Robertson made clear yesterday that New Zealand couldn't afford to just build its way out from that shortfall, and needed to think about what could be done to better use what infrastructure already existed. He said he did not intend to change the debt track over the next few years, but governments might need to borrow more in a longer timeframe.

Today, he said one estimate fed into that report was that New Zealand was sitting on an infrastructure deficit of $104 billion.

"Every one of us knows what that looks and feels like in real life. It’s the hours of productivity lost stuck in Auckland’s traffic. It’s the burst water pipes here in the capital. It’s the run down hospitals in the provinces.

"For decades as a country we have failed to make the investments that we need to drive productivity and improve wellbeing.

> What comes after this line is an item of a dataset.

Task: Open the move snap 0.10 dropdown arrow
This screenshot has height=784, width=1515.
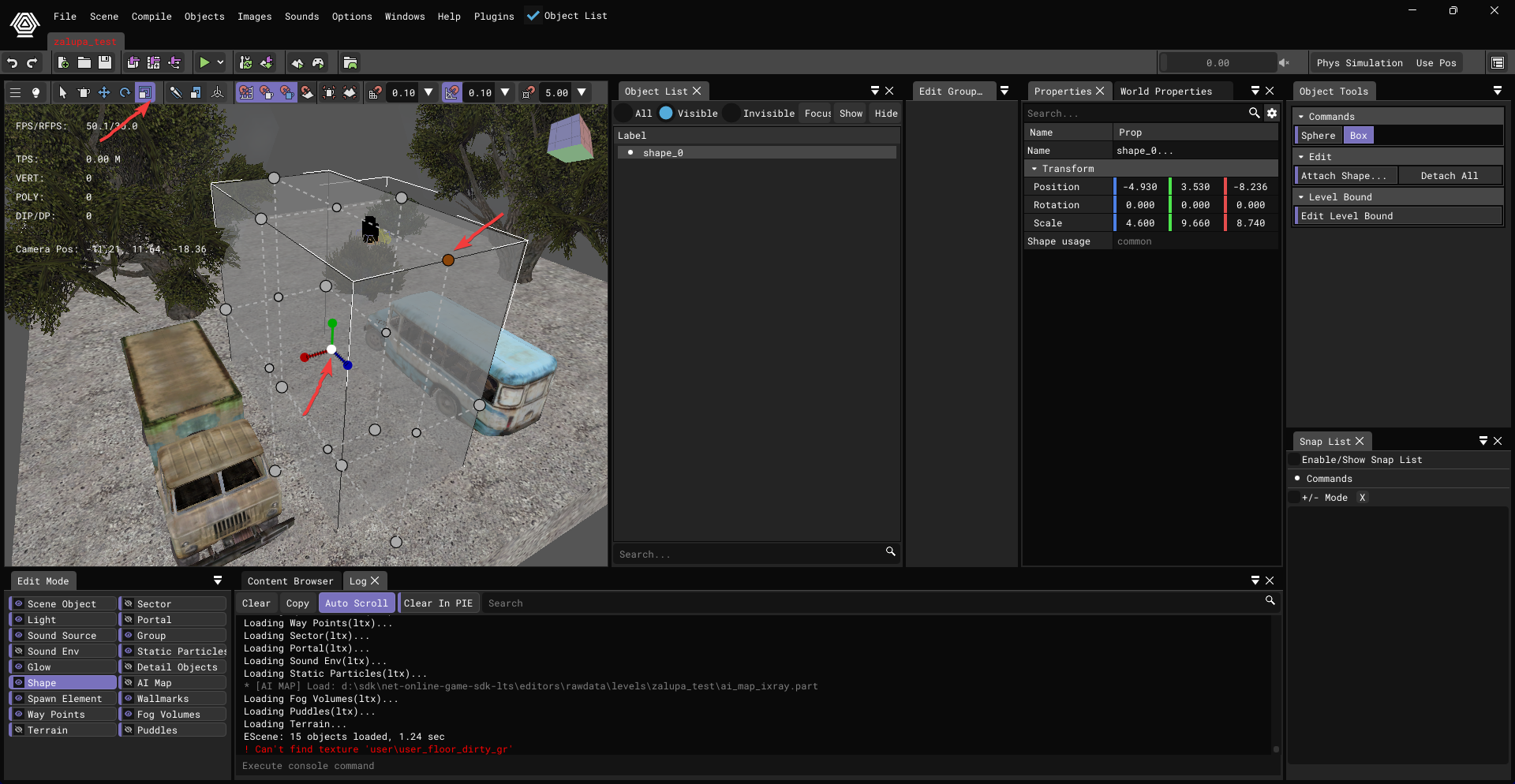Action: coord(428,92)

"New Zealand’s population grew from three million to four million across 30 years from 1973 until 2003. We then grew from 4 million to 5 million in just on half of that time. But we did not build the houses or the public transport networks or public services we needed to match up with that.

"I am not prepared for our country to be on the back foot any longer when it comes to infrastructure. Our investments using the fiscal headroom created by this fiscal rule will need to be high quality, well thought through and have a clear and direct benefit to our productivity and wellbeing."

Robertson said the interaction of the two fiscal rules - the debt cap and the surplus cap – meant that additional debt couldn't be used for day-to-day spending. That left the debt ceiling to guide capital investments.

Under the old measure, the Treasury recommended the ceiling be 50 percent of GDP. Robertson said the new measure – a 30 percent debt ceiling – was effectively the same as the old one, but the numbers were counted in a manner more akin to other countries.

The International Monetary Fund forecasts that New Zealand's 2021 net debt, at 15 percent of GDP, will grow to 21.3 percent in 2023, before slowly easing back to 16.4 percent in 2027.

By that measure, New Zealand's debt will be lower in every out-year than bigger industrialised nations like Australia, Canada, the UK and the USA.

"The Government was able to use our strong strong financial position to support New Zealanders through Covid with programmes like the wage subsidy scheme. As we move to a new normal post the peak of Covid it is the right time to resume a set of fiscal rules to carefully manage costs while planning for the future," he told his audience.